I believe that DougD is now the king of cold crack repair. Once the ME and Explorer have been repaired how many cold cracked canoes will that be?
Interesting that the Explorer had always been stored inside a (unheated) shed or garage. That busts the possible explanation that sunlight, rapidly warming the night frozen hull, causes expansion resulting in cold cracks.
TLDR: I have been curious about cold crack causes for 20 years, missed my chance to experimentally induce RX cold cracks, and still hold with the same theory; I believe that cold cracks result from an invisible manufacturing defect.
(Reprised & edited from a long ago post)
The actual “why” of cold cracks is a mystery. All of the cold cracked canoes I have seen in person or worked on have been residents of the mid-Atlantic region. It gets cold here, but nothing like further north, so the actual degree of cold may not be that much of a factor. And plenty of folks in the northcountry store their wood gunwale RX boats outside or in unheated areas, without backing out the screws and without problems.
I have seen an old local vinyl gunwale Explorer cold crack from each and every drilled hole for float bag lacing. Seen photos of a newer, aluminum gunwaled R-lite Nova Craft that cold cracked at the rivets for several years in a row. Royalex Light/R-84/R-lite canoes may be particularly over-represented, in numbers beyond their share of the ABS market, at least in northern storage.
The “cold” part is correct; I have never heard of a Florida RX canoe cold cracking, and there are a lot of Mohawk R-84 boats down that way. But it isn’t just intense cold or rapid temperature changes; I have stored at least 20 different Royalex canoes on an outside racks over the years and live in a weird micro-climate that may see the teens F at night, bright sunny and 50 the next day. Never had a cold crack (knocks wood).
So it’s a crapshoot; it isn’t every canoe, and it isn’t just wood gunwales & screws. Nor, apparently, warm sun on icy hull rapid expansion.
Why would some few RX canoes cold crack and many others, same make and model, stored in the same conditions, endure cold winters without any problem? And why would the manufacturers not have identified and eliminated the cause with a material used for 40 years by dozens of companies to produce tens of thousands of Royalex canoes? (I wonder if there is an estimate for the total number of RX canoes made?)
I am convinced that cold cracks are the result of an invisible manufacturing defect.
“Royalex® sheets are custom-made in a process that combines sheets of vinyl, ABS, and foam and then vulcanizes them together. The Royalex® sheet starts out as a flat sheet, which is then thermo-formed. During heating, the core expands, forming closed-cell flotation within the hull.
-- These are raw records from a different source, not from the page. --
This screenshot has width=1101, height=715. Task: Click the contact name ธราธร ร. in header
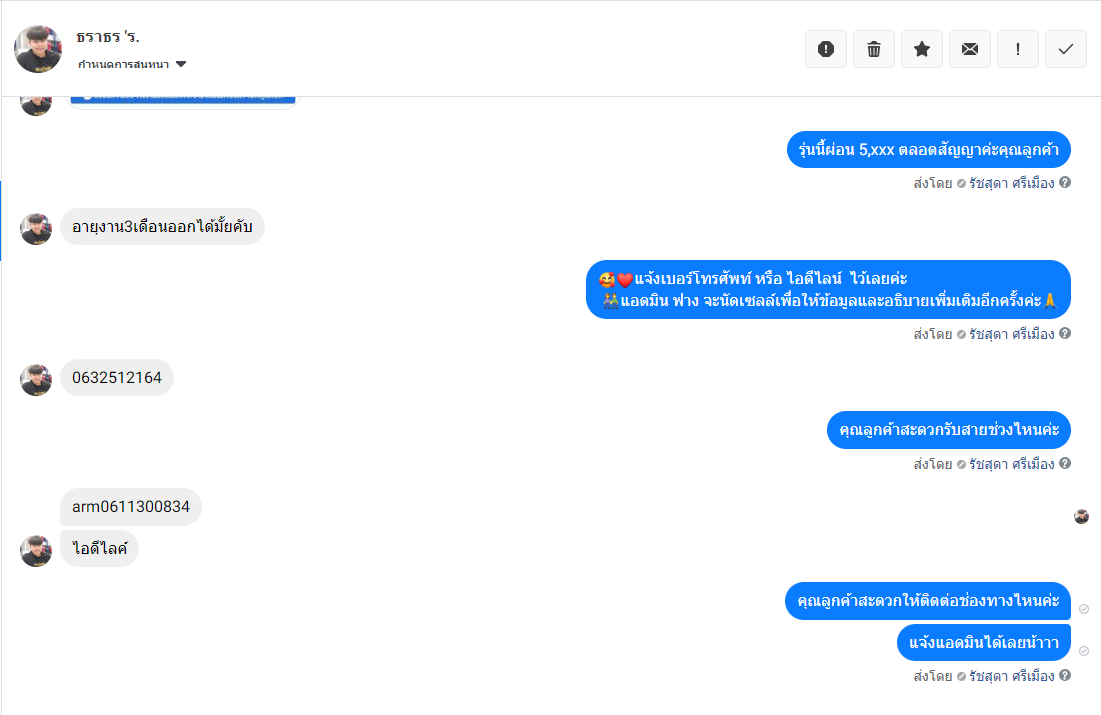click(107, 37)
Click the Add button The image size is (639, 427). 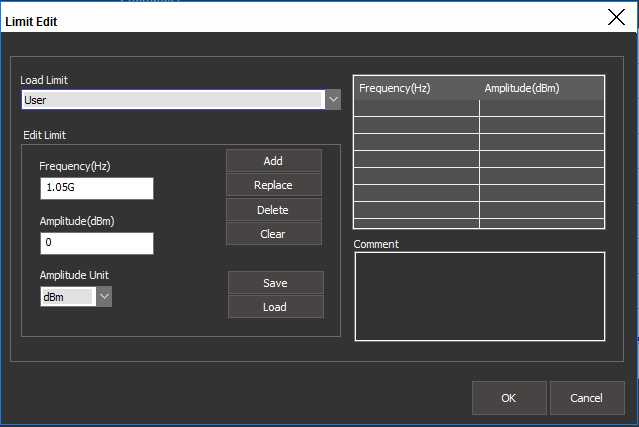click(273, 161)
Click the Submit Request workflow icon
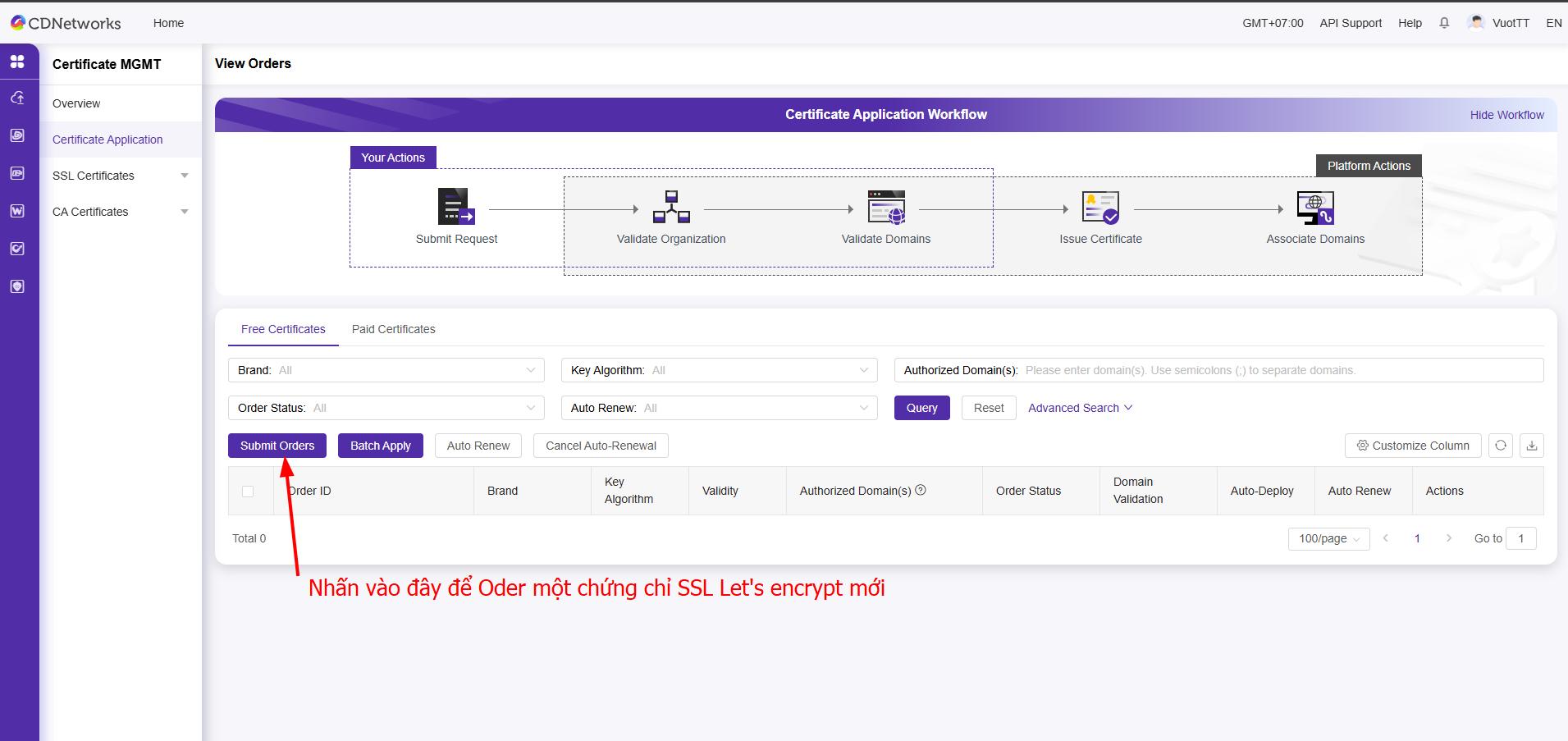1568x741 pixels. (x=456, y=207)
At the proper temperature, the sheet is removed and placed on a platform, the mold is lowered on top of it, and the sheet is vacuum-drawn into the hull shape.”
I think the important phrases are “during heating, the core expands” and “at proper temperature”. I had a Royalex canoe in the shop years ago in which “at proper temperature” was not achieved; I suspect that the foam core never expanded sufficiently, and the hull bottom had all the rigidity of an inflatable.
I had paddled that same make/model RX before, and the two hulls were nothing alike. When I reported this to the manufacturer they admitted that, subsequent to a move they were having had problems with their oven at the time that particular boat was manufactured. That was possibly revealing.
My suspicion is that cold cracks are the result of improper time/temperatures during the manufacturing process. Not hot enough for long enough, or perhaps too hot/too long…who knows. Once it pops formed from the oven who the hell knows how the inside sandwich set up?
If that’s the case I can understand why Royalex canoe manufacturers would prefer not to know, or at least not admit that they know the cause. It’s easier to CYA by suggesting backing out or removing gunwale screws than to admit that a certain small percentage of RX hulls might have an invisible manufacturing defect at could cause them to cold crack, some even at lacing holes or pop rivets, under the right conditions.
About “Not want to know”; back when I had manufacturer connections I had daily access to a laboratory freezer farm with -80C and -20C freezers. And liquid nitrogen, and ovens and incubators and autoclaves. I offered a couple of manufacturers to run test pieces of RX, after screwing on lengths of ash inwale/outwale, through the gauntlet to see what it took to induce cold cracks.
Zero manufacturer interest. I shoulda bought a $50 RX derelict, cut it up and performed that experiment on my own when I had access to torture test equipment. I still want to know why cold cracks occur, and still think it is a solvable mystery.